Her YouTube channel, Dr Becky, has over 500,000 subscribers who engage with her videos on weird objects in space, the history of science and monthly recaps of space news. Her latest book is A Brief History of Black Holes and provides a jaunt through the science history to help people better understand the enigma that are black holes. Her first book, Space: 10 Things You Should Know was named one of Sky at Night Magazine’s Top 20 Books of 2019 and translated all around the world.
Dr Smethurst presents The Supermassive Podcast in association with the Royal Astronomical Society, receiving thousands of listens every month. She regularly appears on national television and radio to explain the latest space news stories and has been an expert featured on The Sky at Night on the BBC. She jokes that her proudest moment is when she identified a song from Disney’s Frozen in under two seconds during her appearance on Christmas University Challenge.
- Night sky
- James Webb Space Telescope (JWST)
- Hubble Space Telescope
- Black holes
Dr Becky Smethurst regularly appears on national television and radio to explain the latest astronomy and space news in an engaging and accessible way (including BBC Breakfast, BBC News, Sky News, Channel 4 News, BBC Radio 4, BBC Radio 5 Live, BBC Radio 1 Newsbeat).

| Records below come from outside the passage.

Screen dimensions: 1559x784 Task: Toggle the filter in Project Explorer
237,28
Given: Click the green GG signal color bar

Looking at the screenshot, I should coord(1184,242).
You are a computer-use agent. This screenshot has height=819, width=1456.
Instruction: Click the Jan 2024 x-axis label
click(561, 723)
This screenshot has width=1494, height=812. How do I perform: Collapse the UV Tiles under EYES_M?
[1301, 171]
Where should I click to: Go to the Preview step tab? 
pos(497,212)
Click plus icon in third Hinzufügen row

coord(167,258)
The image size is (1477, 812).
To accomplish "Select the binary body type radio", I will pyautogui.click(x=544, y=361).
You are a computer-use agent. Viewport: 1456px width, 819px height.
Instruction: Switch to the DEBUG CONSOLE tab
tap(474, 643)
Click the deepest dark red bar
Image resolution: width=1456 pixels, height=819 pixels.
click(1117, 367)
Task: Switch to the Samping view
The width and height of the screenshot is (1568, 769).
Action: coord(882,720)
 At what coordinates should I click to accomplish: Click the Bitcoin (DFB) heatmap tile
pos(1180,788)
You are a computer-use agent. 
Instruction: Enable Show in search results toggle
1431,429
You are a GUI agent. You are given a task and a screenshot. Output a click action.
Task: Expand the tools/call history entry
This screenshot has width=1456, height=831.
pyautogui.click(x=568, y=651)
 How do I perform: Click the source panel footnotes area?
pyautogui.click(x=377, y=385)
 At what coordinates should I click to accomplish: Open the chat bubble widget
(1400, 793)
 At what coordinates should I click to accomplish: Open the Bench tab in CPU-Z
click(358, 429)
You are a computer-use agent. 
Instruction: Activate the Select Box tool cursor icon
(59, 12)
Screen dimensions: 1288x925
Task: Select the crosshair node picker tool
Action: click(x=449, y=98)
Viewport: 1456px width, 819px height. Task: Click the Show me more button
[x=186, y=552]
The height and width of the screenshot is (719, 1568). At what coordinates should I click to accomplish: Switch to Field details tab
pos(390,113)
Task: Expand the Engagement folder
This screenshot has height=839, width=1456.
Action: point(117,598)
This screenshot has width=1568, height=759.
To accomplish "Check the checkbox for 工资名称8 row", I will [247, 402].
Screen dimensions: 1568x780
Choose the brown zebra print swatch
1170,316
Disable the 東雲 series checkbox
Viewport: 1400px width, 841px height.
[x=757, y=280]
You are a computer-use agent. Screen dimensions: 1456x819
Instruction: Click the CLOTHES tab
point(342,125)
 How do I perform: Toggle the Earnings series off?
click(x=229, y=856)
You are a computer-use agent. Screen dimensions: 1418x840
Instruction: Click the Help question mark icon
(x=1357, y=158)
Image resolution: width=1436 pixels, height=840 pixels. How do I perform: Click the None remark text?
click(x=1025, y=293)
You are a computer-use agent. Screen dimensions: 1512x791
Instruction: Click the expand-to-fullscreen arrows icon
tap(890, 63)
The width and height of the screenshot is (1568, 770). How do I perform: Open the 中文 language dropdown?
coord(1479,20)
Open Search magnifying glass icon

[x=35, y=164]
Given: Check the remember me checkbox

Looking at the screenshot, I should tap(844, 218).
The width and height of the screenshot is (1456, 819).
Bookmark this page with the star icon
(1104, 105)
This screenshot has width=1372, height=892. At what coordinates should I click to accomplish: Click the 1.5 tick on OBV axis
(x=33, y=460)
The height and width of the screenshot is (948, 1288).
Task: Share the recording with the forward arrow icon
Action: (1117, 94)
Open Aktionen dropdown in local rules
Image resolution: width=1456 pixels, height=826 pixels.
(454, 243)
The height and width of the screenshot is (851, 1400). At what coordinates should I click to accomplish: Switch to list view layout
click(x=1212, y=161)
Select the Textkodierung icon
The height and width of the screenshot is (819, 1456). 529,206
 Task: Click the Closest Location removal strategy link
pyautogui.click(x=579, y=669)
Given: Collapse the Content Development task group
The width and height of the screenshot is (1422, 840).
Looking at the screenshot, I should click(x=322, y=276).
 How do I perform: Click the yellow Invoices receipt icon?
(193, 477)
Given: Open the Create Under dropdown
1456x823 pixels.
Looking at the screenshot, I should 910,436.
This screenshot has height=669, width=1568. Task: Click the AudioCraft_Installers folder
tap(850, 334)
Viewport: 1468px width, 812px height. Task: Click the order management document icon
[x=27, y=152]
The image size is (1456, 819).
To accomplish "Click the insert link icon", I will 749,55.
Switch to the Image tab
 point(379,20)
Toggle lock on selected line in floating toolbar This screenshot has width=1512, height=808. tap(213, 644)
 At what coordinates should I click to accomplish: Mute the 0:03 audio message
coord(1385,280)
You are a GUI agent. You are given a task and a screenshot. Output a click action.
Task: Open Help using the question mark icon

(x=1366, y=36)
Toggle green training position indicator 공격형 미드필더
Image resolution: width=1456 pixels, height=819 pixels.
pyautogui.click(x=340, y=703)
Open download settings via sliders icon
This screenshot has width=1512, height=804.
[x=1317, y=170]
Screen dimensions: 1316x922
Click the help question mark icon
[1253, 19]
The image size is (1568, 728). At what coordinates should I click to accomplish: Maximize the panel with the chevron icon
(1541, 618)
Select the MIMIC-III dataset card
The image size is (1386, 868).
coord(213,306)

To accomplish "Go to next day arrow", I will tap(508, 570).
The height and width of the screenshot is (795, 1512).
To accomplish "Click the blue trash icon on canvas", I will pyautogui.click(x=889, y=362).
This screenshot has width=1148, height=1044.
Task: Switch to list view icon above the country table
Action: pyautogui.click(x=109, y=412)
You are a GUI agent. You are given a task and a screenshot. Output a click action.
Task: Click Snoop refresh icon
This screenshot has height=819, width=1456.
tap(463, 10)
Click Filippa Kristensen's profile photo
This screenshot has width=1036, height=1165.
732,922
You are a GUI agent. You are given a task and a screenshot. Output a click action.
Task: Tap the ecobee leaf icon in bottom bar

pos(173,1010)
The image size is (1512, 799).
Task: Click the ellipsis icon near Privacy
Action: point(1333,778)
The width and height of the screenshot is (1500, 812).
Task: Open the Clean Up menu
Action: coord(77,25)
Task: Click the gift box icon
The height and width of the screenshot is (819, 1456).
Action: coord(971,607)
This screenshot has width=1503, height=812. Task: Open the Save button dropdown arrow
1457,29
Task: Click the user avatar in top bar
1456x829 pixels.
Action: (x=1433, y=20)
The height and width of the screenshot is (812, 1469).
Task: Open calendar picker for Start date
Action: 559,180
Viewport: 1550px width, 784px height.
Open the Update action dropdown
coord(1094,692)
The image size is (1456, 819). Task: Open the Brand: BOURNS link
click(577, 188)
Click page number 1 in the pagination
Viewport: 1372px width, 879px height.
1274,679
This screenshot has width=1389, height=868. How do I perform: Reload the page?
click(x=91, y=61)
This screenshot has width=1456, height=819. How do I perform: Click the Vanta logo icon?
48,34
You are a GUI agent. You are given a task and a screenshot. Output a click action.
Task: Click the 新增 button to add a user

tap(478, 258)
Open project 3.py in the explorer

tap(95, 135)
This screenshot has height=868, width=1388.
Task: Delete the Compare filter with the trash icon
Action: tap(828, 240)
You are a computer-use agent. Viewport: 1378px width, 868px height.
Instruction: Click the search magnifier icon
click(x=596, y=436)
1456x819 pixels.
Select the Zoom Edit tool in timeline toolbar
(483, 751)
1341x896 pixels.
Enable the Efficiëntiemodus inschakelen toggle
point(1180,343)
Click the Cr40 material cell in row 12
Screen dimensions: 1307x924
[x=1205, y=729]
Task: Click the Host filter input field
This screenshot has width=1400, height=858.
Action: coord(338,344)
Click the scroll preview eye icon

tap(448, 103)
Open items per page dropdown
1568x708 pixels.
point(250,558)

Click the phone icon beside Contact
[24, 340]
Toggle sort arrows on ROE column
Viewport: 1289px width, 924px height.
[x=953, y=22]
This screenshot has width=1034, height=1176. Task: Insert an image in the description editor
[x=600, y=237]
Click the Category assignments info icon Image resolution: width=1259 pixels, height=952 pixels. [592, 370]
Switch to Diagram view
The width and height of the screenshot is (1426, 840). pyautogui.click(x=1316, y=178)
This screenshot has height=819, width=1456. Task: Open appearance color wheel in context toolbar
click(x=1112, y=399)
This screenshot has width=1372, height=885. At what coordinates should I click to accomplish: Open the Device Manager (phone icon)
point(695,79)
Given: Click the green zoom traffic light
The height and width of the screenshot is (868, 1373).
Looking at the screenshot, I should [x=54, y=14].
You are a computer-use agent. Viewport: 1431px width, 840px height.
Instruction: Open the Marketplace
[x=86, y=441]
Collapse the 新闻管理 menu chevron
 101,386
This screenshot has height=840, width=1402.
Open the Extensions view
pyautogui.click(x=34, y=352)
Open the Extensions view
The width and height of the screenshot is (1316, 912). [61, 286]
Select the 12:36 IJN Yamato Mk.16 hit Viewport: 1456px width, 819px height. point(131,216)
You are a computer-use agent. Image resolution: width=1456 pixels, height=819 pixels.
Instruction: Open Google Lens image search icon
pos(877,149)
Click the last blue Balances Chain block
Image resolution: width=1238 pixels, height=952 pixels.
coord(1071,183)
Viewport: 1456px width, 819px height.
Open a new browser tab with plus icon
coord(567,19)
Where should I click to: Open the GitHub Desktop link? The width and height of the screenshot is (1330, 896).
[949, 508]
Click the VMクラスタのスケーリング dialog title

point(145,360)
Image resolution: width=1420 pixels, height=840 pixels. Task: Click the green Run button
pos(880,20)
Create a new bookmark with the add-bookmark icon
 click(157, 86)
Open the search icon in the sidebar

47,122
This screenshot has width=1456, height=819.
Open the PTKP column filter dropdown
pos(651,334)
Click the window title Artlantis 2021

She has spoken to journalists working in print to provide quotes and has been interviewed for shows such as BBC Sky at Night and PBS Nova. Dr Smethurst hosts the Royal Astronomical Society’s Supermassive Podcast and has featured as a guest on many high-profile podcasts including Naked Scientists, The Joe Marler Show and The Gemma Collins Podcast. Thanks to her YouTube channel she is very comfortable speaking to camera, and also works with hotels, resorts (including Soneva) and cruise ships (including Cunard) to provide astronomy travel experiences for guests.